As the additive manufacturing (AM) sector has accelerated its shift into scale-up mode, the increased activity has simultaneously catalyzed an AM info boom. Still, much of the publicly available data largely entails the findings and opinions of industry insiders, which can limit its potential usefulness from a marketing standpoint.
This starts to highlight the significance of a just-released survey on consumer preferences related to 3D printing and supply chain issues, commissioned by Markforged. (For reference, concerning all timeframes mentioned in the questions, the survey was completed May 12, 2023.)
While news cycles haven’t been quite as saturated with supply chain issues as they were throughout 2020-2022, the underlying problems still remain largely unabated. Meanwhile, even just in the last couple of weeks, the trajectory of geopolitical tensions has pushed concerns about supplies for commodities such as critical minerals back to the forefront, indicating that the next wave of increased public awareness of reshoring is upon us.
Unsurprisingly, then, a slight majority of consumers surveyed — 52 percent — said they’ve “experienced delays in the delivery of products [they] ordered online in the past 6 months”. Similarly, 53 percent of respondents said they’ve “had difficulty finding specific products”, both in stores and shopping online, compared to 38 percent who said they hadn’t (9 percent weren’t sure).
I was surprised at the number of consumers who said they’d used 3D printing technology to create an object at home: 22 percent, which, while it is still far in the minority, also seems like a rather large proportion for a randomly selected population. Additionally, while 51 percent of individuals surveyed said they hadn’t heard of 3D printing “being used to address supply chain issues”, the fact that 39 percent said they had heard of its use in that context reveals that we could be reaching a tipping point in terms of general perception of the relationship between AM and supply chain resilience.
This sets the stage for what I think are the most valuable insights gleaned from the survey: those related to reshoring (the survey uses the term “onshoring”), and consumer support for greater investment in 3D printing by both the public and private spheres. First off, 68 percent of respondents said they believe reshoring “is important for easing supply chain issues”, with only 10 percent saying they don’t think it’s important. Further, 43 percent said they think 3D printing could be a useful tool in solving long-term supply chain issues, while only 18 percent disagreed.
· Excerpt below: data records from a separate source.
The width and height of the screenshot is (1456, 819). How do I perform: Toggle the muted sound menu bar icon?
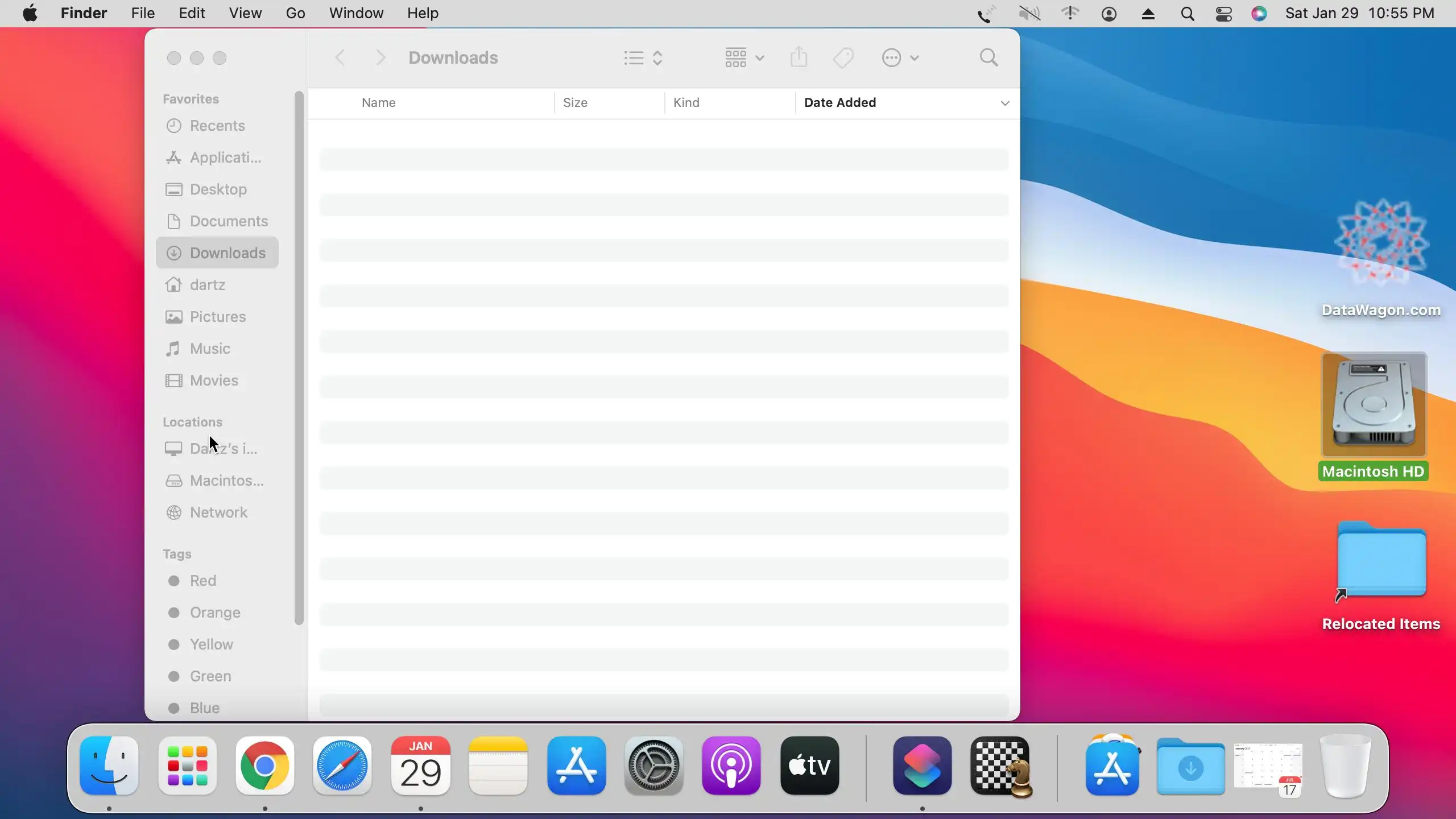tap(1029, 14)
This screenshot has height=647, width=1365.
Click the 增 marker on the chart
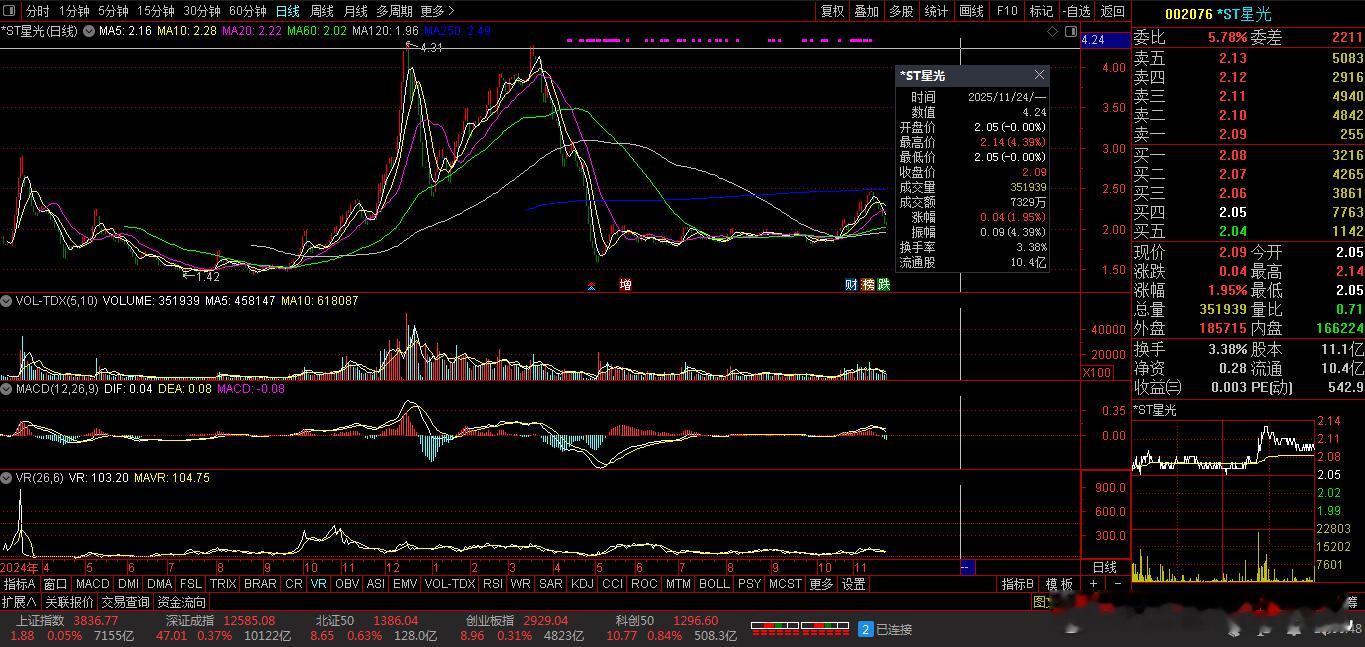point(625,284)
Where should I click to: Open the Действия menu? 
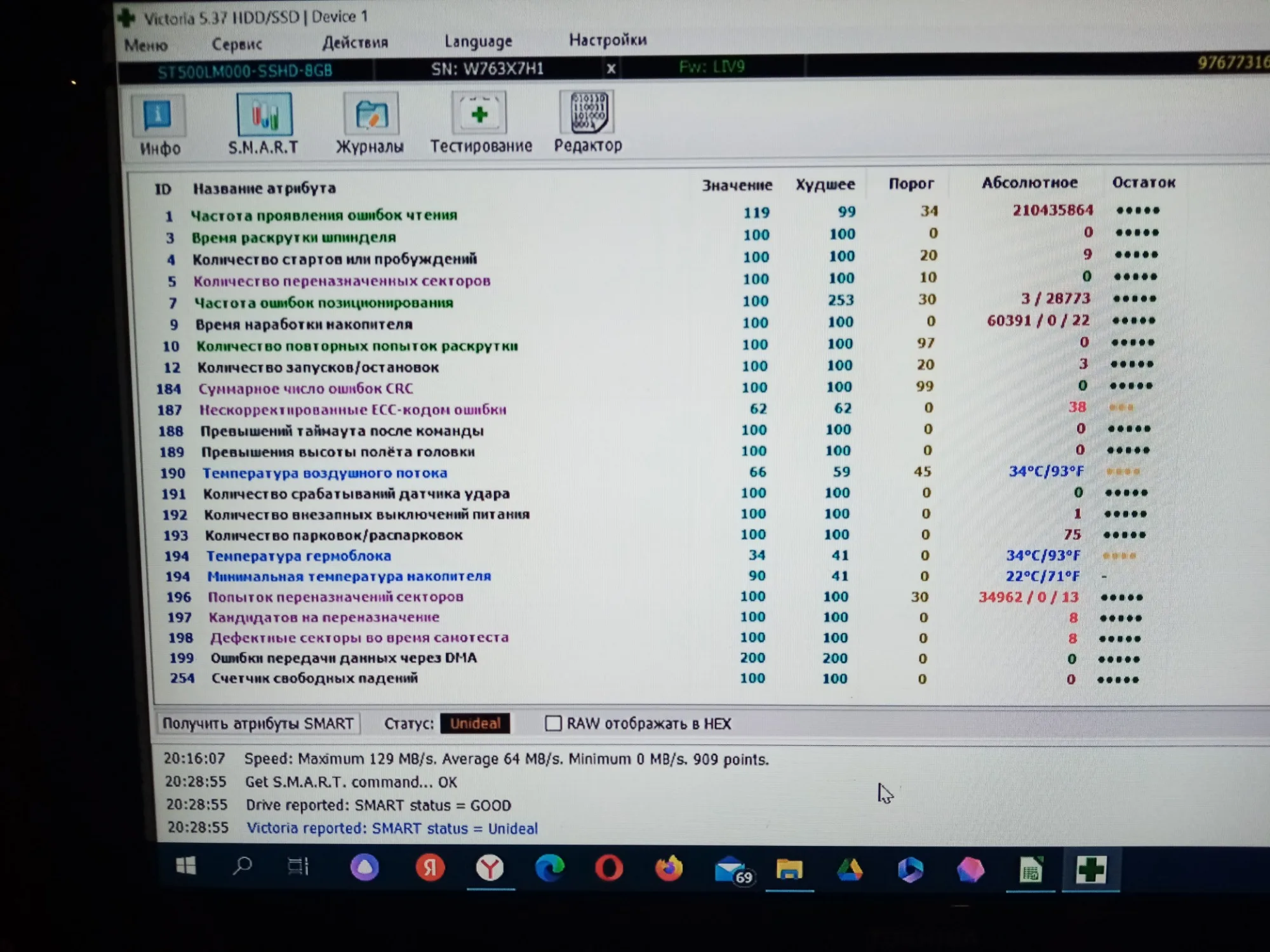pos(355,43)
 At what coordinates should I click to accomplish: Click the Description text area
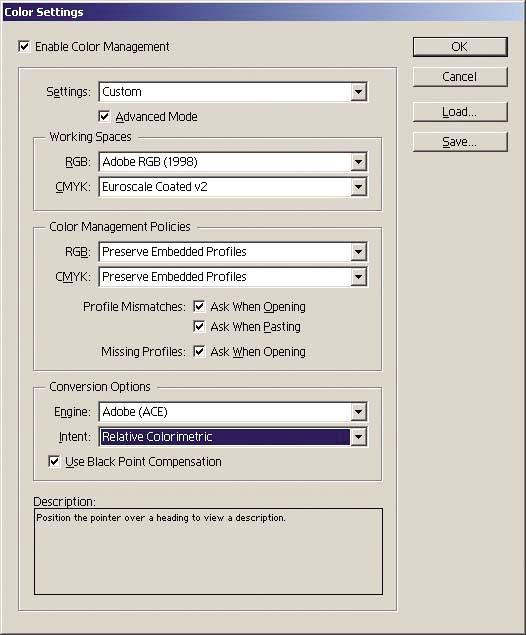pyautogui.click(x=208, y=552)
Reinforcing this evidence of support for using AM as part of a supply chain resilience strategy, in particular, a clear majority of consumers — 56 percent — said they believe “that governments and businesses should invest more in 3D printing technology to address supply chain issues”, against only 14 percent answering negatively. Finally, when asked if “the US has done enough since the pandemic” to reshore supply chains, only 24 percent said the American reshoring effort has been sufficient, while 53 percent said it hasn’t.
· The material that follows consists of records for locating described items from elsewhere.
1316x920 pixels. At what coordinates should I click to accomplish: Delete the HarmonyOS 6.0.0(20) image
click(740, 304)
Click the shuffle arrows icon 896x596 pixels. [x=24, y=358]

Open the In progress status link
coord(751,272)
Clearly, the reason why these specific responses are so critical at present juncture has to do with the vast opportunities for public funding for AM companies that are now filtering into the sector on a more or less daily basis. While the money has been made available regardless of what the public thinks about it, the government procurement process is a marathon, not a sprint. That is, since success will have to happen in gradual form for the funding to truly make an impact, public understanding and support for the purposes of the allocated sums will be increasingly important going forward, in order for everyone involved to be confident in doubling down on the overarching strategy.
Moreover, while the buildup of AM and the reshoring of supply chains are overlapping developments, they are certainly not 1:1 equivalents, especially this early on in both processes. However much anyone may believe that reshoring is the best use of AM and that AM is one of the most important technologies for successful reshoring, both of those things will remain beliefs until they’ve been proven. And, that potential won’t even have the ability to be adequately tested unless sufficient numbers of consumers understand and favor the efforts required to make AM-driven reshoring a reality. It seems like a more realistic possibility than ever, so it is now on those working in AM to make their case to the public about why that would be a win for everyone, and not just those in the sector, itself.